C’est de ce point de vue de classe – et non du point de vue abstrait de la « liberté individuelle » – que la gauche et le mouvement ouvrier doivent s’opposer au Pass vaccinal. Nous devons expliquer, faits et chiffres à l’appui, que depuis le début de la crise sanitaire, la politique sanitaire du gouvernement a été subordonnée aux intérêts fondamentaux de la classe dirigeante. Nous devons refuser que les travailleurs paient les pots cassés d’une situation dont le gouvernement et le grand patronat sont entièrement responsables.
Alternative
L’alternative au Pass vaccinal est évidente : il faut embaucher massivement du personnel soignant et administratif, de façon à organiser une campagne de vaccination systématique au plus près des populations les plus pauvres et les plus isolées. Il ne s’agit pas d’obliger ces populations à se faire vacciner, et pas davantage de les « emmerder » ; il s’agit de faciliter leur vaccination en allant à leur rencontre, sur le terrain, ce qui n’est pas fait. Cela suppose de déployer d’importants moyens financiers et humains. Et c’est précisément ce que le gouvernement ne veut pas faire.

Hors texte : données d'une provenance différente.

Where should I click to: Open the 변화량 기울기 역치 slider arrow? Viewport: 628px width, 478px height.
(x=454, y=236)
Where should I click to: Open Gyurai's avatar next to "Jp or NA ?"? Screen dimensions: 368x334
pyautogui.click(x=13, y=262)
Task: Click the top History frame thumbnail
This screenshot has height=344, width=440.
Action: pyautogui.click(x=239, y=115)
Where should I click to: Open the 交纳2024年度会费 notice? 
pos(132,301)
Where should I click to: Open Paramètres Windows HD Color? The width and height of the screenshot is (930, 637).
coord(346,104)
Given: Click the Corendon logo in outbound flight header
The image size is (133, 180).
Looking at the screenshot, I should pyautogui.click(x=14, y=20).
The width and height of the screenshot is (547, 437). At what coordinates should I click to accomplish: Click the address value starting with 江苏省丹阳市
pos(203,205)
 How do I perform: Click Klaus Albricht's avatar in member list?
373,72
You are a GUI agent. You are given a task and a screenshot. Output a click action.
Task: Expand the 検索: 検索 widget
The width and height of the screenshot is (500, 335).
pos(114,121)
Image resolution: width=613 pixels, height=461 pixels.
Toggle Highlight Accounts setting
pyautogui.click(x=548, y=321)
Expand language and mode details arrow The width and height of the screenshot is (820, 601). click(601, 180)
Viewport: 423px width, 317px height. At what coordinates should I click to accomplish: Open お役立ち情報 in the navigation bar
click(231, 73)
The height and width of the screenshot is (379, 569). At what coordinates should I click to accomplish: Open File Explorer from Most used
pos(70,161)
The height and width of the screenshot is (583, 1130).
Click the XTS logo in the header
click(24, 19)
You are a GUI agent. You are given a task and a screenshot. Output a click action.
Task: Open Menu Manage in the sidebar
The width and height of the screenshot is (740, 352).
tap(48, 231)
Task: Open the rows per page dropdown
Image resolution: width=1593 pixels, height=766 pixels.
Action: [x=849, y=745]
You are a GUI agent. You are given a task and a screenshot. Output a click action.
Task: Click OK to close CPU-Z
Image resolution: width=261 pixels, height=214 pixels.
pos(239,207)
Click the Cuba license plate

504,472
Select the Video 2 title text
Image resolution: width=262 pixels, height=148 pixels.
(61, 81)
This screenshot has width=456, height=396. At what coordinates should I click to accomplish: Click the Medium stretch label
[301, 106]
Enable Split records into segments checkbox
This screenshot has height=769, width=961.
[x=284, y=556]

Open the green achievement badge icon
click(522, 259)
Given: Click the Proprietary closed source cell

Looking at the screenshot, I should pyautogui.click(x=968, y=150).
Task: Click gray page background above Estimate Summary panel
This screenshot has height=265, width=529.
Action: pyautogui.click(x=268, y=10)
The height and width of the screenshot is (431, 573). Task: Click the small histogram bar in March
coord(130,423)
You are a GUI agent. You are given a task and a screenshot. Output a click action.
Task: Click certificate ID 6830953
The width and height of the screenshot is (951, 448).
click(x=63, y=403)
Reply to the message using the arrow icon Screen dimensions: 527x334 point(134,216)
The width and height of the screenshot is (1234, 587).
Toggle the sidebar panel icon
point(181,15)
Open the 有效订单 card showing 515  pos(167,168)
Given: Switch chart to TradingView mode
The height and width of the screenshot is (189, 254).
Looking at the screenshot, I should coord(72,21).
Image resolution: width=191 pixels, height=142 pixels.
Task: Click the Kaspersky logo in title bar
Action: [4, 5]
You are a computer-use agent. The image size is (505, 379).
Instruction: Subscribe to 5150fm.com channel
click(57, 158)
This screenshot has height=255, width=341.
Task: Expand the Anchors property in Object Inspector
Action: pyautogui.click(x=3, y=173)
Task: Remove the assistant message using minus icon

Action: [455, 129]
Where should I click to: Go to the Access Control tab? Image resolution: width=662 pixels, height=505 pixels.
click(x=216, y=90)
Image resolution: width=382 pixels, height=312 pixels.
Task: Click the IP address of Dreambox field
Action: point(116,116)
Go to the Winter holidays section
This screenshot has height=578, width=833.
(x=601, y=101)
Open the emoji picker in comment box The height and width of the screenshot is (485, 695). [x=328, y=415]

Macron et sa clique ne s’opposent pas seulement à la dépense immédiate des quelques milliards d’euros que coûteraient une telle campagne de vaccination des populations les plus pauvres et les plus isolées. L’opposition du gouvernement est plus profonde. C’est une opposition de principe, une opposition politique : il ne veut pas créer le précédent fâcheux – de son point de vue de classe – d’un Etat qui dépense et embauche massivement, fût-ce temporairement, pour s’occuper des couches les plus opprimées de la population. Cela irait à l’encontre de la politique que mène la bourgeoisie, depuis des décennies, et qu’elle veut intensifier dans la période à venir.